• **Short task**:
Could you print every entry below word for word, leaving out the pictures?

• **Task material**:
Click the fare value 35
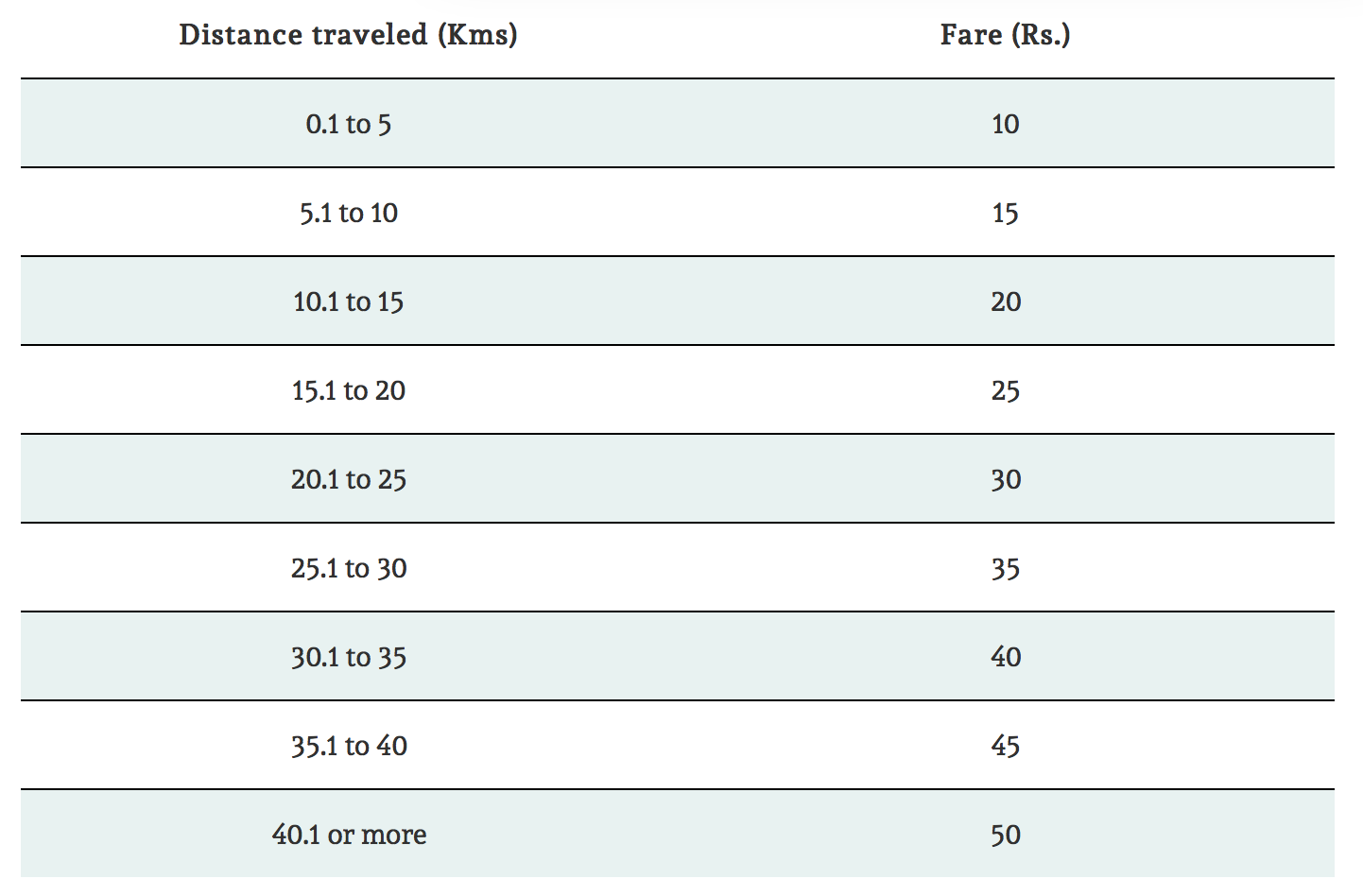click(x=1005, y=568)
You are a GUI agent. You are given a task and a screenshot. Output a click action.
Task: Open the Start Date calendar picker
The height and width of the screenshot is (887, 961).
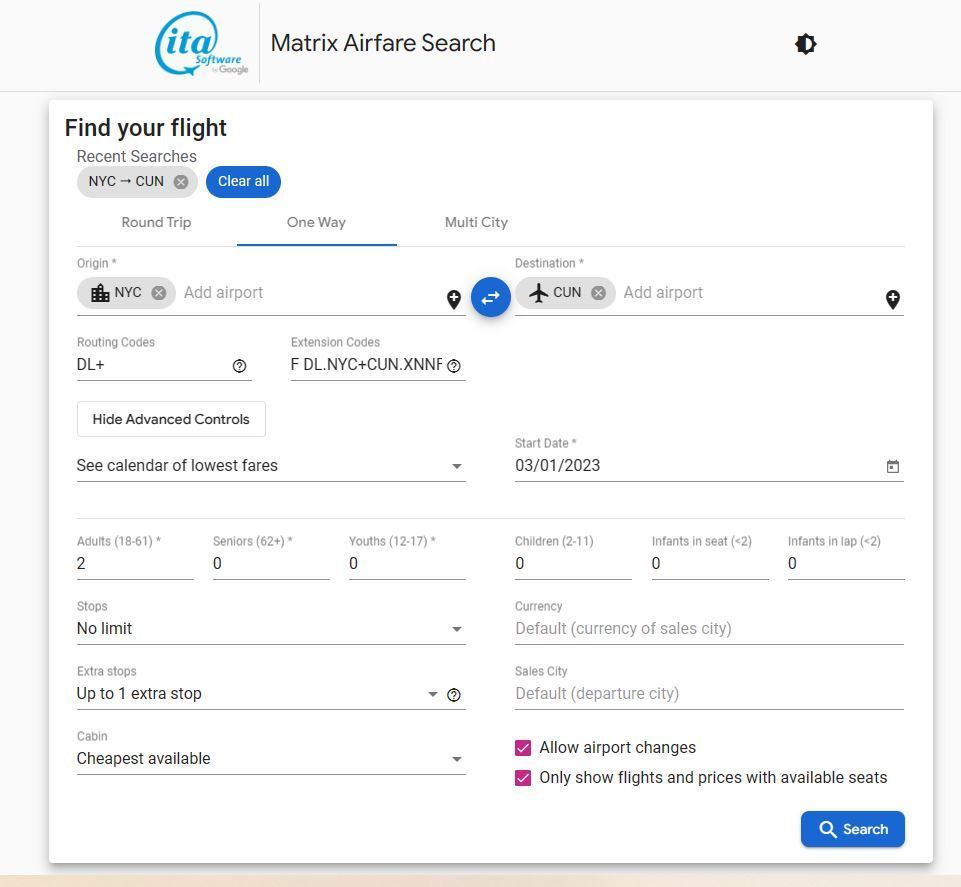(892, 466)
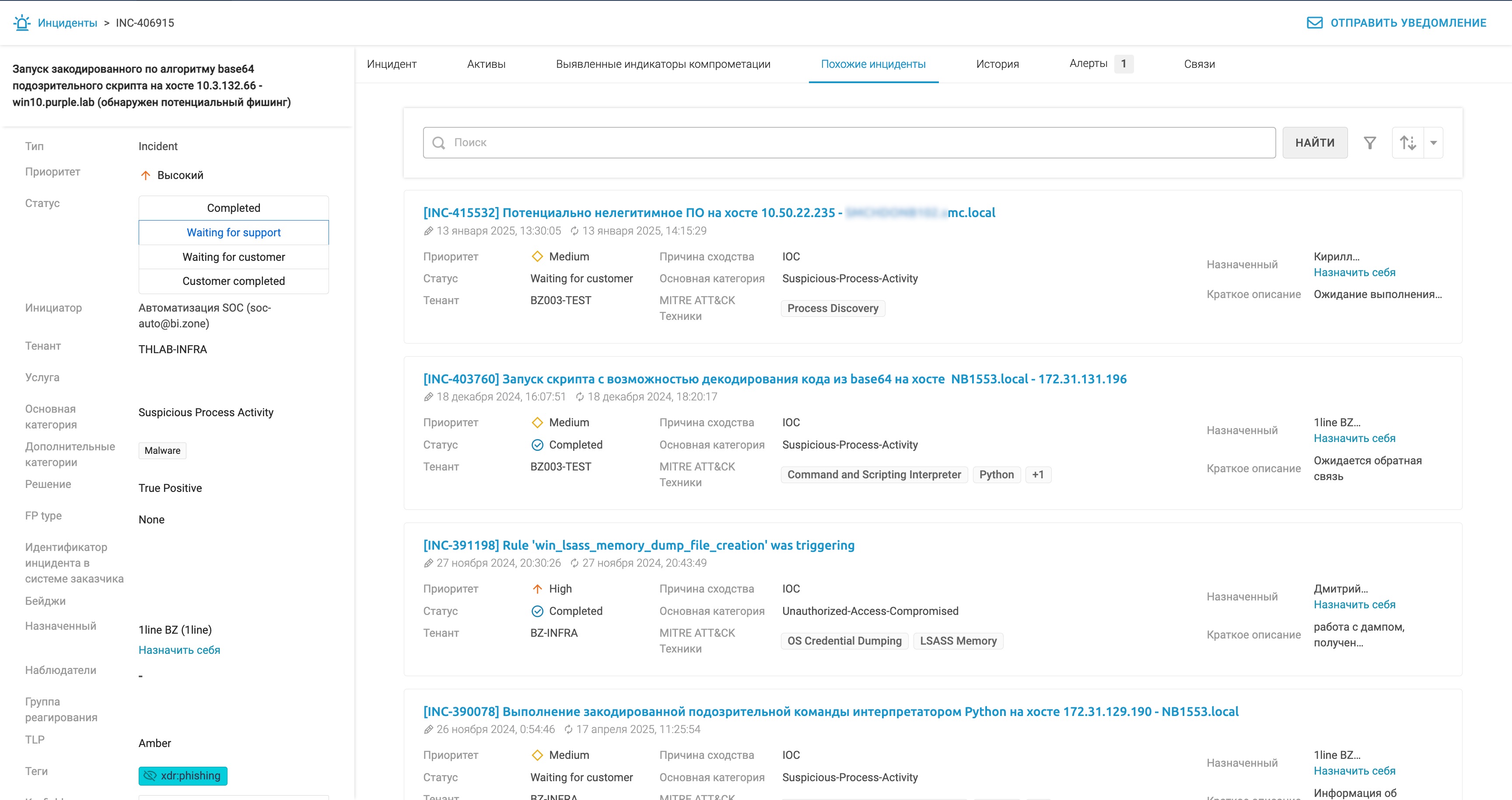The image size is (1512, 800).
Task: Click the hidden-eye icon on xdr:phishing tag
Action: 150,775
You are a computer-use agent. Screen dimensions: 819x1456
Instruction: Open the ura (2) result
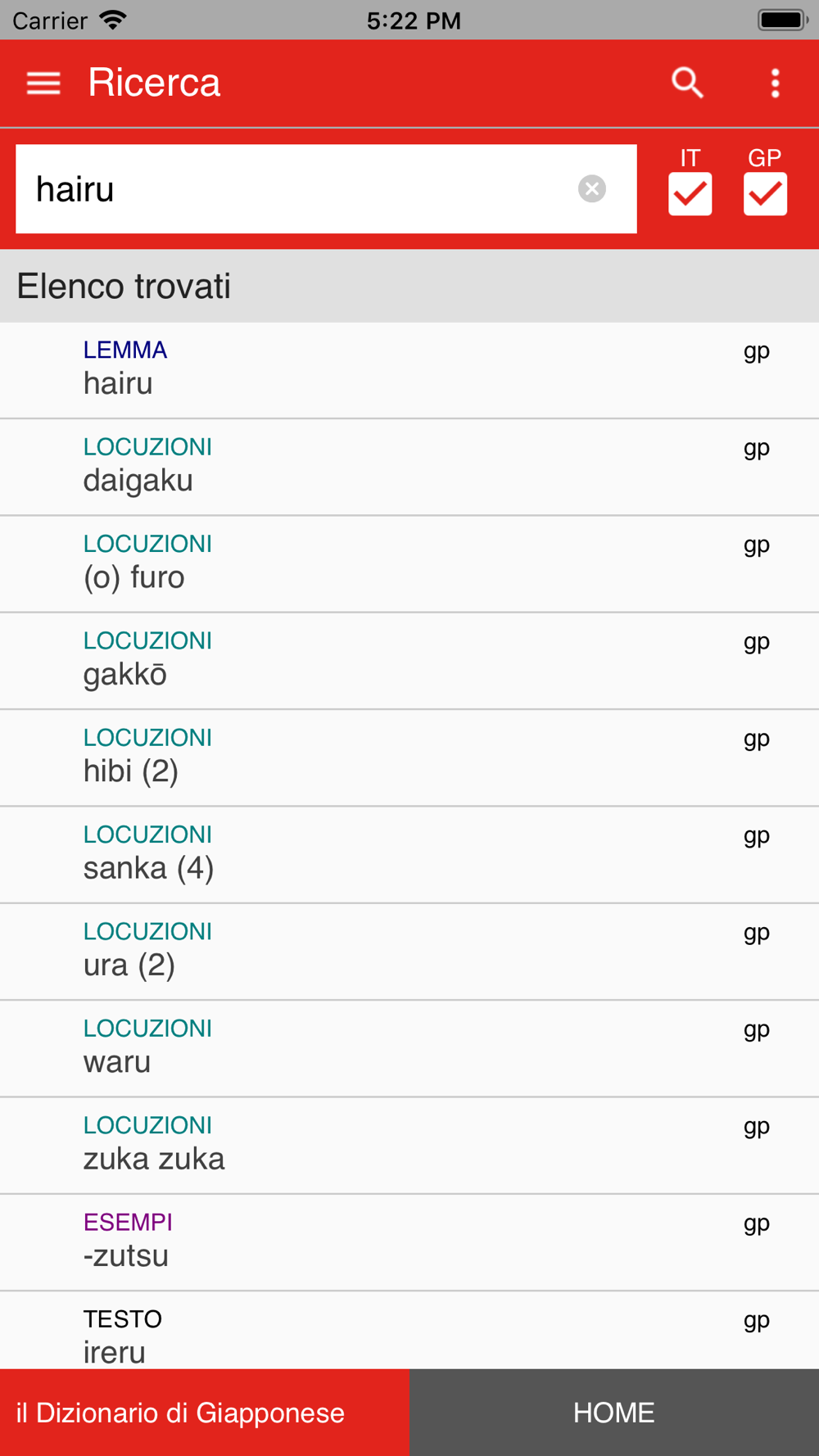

• **Response**:
Click the fare value 35
click(x=1005, y=568)
You are a GUI agent. You are given a task and a screenshot. Output a click action.
Task: Open the Start Date calendar picker
The height and width of the screenshot is (887, 961).
(892, 466)
The image size is (1512, 800).
Task: Click the hidden-eye icon on xdr:phishing tag
Action: 150,775
You are a computer-use agent. Screen dimensions: 819x1456
Instruction: Open the ura (2) result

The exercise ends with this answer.